LONDON - Gordon Brown looked like a mouldy cheese, David Cameron a fleshy buttock and Nick Clegg a scrambled egg. Britain's newspapers pulled no punches as they summed up the last of the country's pre-election leadership debates in typically ribald fashion.
With the partisan press in broad agreement with opinion polls that handed victory in the third televised encounter to Conservative leader Cameron, many dwelled on Prime Minister Brown's failure to revive his chances ahead of the May 6 vote.
And for some there was disappointment that more was not made of the now-notorious gaffe that saw Brown caught on tape calling a supporter of his Labour party -- an elderly woman by the name of Gillian Duffy -- "bigoted."
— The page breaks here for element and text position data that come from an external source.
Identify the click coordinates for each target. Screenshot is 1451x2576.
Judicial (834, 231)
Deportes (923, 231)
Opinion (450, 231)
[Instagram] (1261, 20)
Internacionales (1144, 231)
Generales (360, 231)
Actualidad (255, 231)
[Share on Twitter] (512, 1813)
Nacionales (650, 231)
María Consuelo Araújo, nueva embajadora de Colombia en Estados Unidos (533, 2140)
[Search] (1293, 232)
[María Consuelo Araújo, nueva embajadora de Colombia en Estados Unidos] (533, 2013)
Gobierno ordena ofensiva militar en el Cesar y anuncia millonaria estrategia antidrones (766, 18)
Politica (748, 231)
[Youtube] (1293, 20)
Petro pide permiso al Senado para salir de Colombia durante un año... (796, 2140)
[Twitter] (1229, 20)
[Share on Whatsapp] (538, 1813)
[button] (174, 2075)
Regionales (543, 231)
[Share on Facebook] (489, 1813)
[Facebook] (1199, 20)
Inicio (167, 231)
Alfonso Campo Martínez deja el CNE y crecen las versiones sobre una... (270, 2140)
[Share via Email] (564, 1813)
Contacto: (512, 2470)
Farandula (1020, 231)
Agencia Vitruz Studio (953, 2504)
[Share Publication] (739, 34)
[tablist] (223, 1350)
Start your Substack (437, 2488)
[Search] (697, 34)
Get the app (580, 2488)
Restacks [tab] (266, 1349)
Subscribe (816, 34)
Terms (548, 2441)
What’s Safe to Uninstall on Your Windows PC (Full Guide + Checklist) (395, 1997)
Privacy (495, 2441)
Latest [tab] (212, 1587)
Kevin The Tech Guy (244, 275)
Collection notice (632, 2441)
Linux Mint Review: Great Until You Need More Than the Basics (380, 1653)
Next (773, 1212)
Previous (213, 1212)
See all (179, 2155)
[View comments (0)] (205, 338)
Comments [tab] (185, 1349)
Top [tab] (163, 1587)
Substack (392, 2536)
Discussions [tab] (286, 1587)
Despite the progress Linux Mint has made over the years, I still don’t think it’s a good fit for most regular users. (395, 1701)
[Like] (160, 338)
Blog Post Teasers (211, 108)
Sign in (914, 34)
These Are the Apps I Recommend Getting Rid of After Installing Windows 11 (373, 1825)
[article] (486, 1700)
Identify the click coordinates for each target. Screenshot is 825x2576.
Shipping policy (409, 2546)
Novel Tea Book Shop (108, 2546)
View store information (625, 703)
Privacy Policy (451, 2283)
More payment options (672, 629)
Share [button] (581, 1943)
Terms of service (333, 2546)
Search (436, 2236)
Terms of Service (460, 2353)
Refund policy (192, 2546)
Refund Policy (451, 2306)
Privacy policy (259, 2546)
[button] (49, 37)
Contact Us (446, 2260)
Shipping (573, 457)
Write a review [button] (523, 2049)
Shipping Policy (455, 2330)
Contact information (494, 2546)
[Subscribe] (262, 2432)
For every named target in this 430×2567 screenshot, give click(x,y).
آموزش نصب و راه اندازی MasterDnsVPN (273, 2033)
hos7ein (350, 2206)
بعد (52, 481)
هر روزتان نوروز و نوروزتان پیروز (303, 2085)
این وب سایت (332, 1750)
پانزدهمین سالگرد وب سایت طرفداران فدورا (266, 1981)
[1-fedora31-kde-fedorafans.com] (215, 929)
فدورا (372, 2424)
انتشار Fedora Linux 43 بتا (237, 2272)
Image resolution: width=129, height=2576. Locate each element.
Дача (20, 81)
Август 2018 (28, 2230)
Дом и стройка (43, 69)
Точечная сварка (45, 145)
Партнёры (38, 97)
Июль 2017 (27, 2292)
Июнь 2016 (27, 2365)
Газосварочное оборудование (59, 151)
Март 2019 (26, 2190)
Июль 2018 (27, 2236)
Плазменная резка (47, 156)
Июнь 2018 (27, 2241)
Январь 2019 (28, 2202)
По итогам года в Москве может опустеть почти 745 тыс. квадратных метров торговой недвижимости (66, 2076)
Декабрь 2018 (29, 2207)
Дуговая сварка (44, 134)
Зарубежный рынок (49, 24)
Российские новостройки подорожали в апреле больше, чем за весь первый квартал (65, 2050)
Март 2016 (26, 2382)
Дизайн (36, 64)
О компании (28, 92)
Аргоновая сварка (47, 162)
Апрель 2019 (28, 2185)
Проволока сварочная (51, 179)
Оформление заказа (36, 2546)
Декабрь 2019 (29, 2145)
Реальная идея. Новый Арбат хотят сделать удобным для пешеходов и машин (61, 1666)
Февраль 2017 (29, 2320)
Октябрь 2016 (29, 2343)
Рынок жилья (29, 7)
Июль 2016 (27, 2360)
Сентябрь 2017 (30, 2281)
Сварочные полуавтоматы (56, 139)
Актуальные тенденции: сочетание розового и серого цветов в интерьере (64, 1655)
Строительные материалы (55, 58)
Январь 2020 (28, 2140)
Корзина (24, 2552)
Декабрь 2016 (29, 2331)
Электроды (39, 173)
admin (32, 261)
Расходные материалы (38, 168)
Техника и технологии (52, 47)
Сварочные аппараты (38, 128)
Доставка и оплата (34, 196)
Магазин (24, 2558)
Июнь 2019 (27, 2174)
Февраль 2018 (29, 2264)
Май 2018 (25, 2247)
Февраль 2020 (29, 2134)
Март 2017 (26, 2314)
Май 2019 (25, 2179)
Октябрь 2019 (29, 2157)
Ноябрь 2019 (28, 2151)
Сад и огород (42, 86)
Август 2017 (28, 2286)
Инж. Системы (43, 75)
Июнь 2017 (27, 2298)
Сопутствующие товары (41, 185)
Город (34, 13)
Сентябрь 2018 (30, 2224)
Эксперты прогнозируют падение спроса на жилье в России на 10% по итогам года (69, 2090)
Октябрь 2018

The Sun newspaper, a Rupert Murdoch-owned tabloid that has declared its backing for Cameron, gave its reaction in image form, picturing Brown's face burned into a piece of bread under the headline "Scrambled Clegg and Toast."
"[Cameron] ran rings round exhausted Gordon Brown and increasingly rattled Clegg as they traded blows over the economy," Sun Political Editor Trevor Kavanagh wrote. "The Tory [Conservative] leader looked like a real prime minister in waiting as he laid out his plans on tax, spending and bank reform."